What I Built

Maintenance-Eye is a real-time multimodal maintenance copilot for field technicians. A technician can point a phone camera at equipment, speak naturally, and get back live visual analysis, voice responses, equipment lookup, maintenance context, and work-order support.

This project was built for the Google Gemini Live Agent Challenge and is deployed as a working web application.

Why This Workflow Matters

Maintenance work happens in noisy, high-stakes environments where technicians are moving, inspecting, and handling tools. Traditional maintenance software assumes the user can stop, type, search, and document everything manually.

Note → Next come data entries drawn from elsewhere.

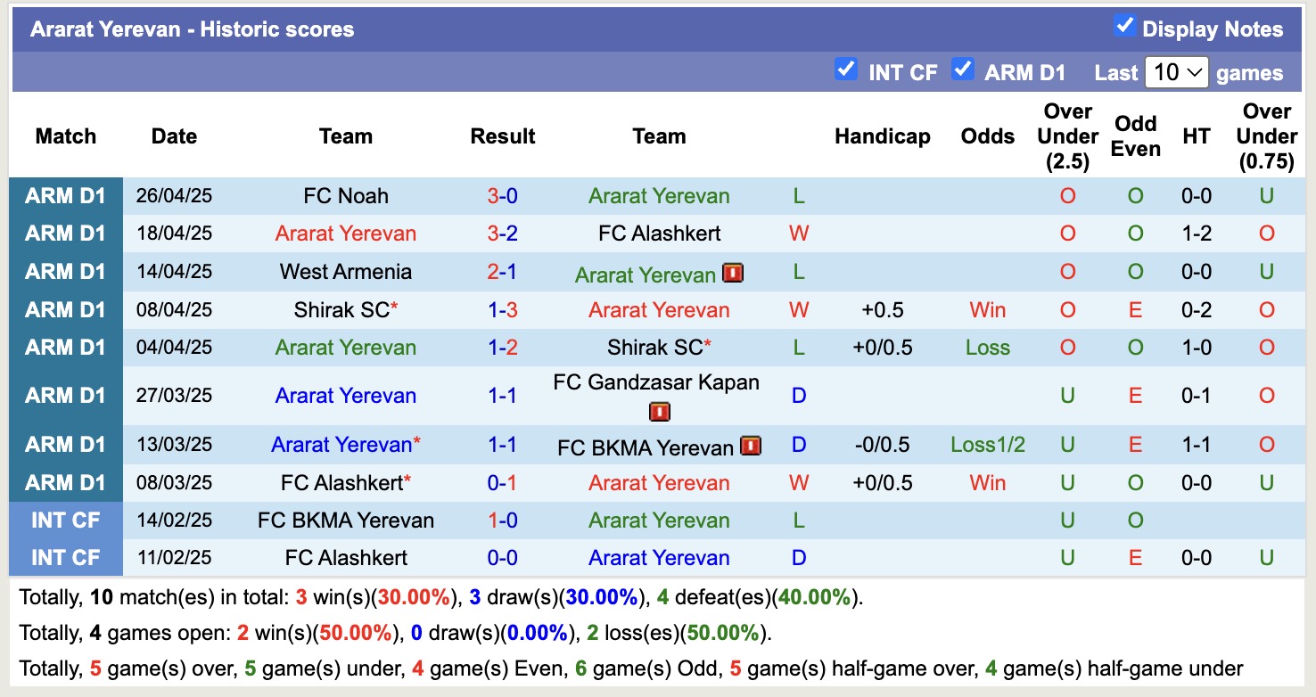Image resolution: width=1316 pixels, height=697 pixels.
Task: Open the Last games count dropdown
Action: pos(1177,71)
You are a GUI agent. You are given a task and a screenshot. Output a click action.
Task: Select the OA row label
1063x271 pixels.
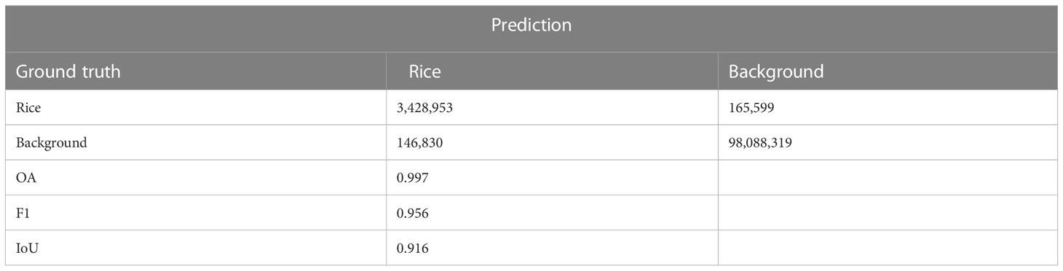point(25,178)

I wanted to explore a different interface: an AI system that can see, listen, speak, and help the technician act without forcing a context switch away from the inspection itself.

What Is Live Today

The deployed system currently supports:

  • live camera and microphone input from a mobile web app
  • real-time multimodal reasoning with Gemini 2.5 Flash Live
  • voice interaction with barge-in interruption
  • tool-based lookup across assets, work orders, inspection history, safety protocols, and knowledge-base content
  • human-in-the-loop confirmation for critical actions
  • deployment on Google Cloud Run with Firestore as the backing store

System Architecture

The frontend is a mobile-friendly web app that streams camera frames and microphone audio over WebSocket to a FastAPI backend. The backend uses Google ADK to manage the agent loop and pass real-time media to the Gemini Live API. Agent tools handle structured retrieval and work-order operations, and responses stream back as audio, text, and confirmation UI cards.

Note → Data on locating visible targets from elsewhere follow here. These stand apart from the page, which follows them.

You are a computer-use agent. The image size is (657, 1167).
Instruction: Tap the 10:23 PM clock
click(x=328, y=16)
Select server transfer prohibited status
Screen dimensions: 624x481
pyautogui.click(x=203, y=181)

Agent Tools and Safety Controls

This is not a single-prompt demo. The agent uses dedicated tools for asset lookup, inspection history, knowledge retrieval, work-order support, safety protocol access, and action confirmation.

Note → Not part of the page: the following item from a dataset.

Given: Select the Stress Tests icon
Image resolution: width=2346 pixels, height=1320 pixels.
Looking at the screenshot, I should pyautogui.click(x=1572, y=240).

For safety-sensitive actions, the system keeps a human in the loop: the agent can propose an action, but the technician must explicitly confirm it before execution.

Technical Challenges

The hardest engineering problems were not model selection. They were systems problems:

  • handling bidirectional real-time streaming reliably
  • making voice interaction usable with interruption
  • normalizing noisy ASR output for equipment IDs and maintenance terms
  • designing tool flows that help the user act without letting the model overstep safety boundaries

Demo and Repository

What I’d Improve Next

Next steps would be tighter EAM integration, stronger offline behavior for low-connectivity environments, and more domain-specific agent flows by maintenance discipline.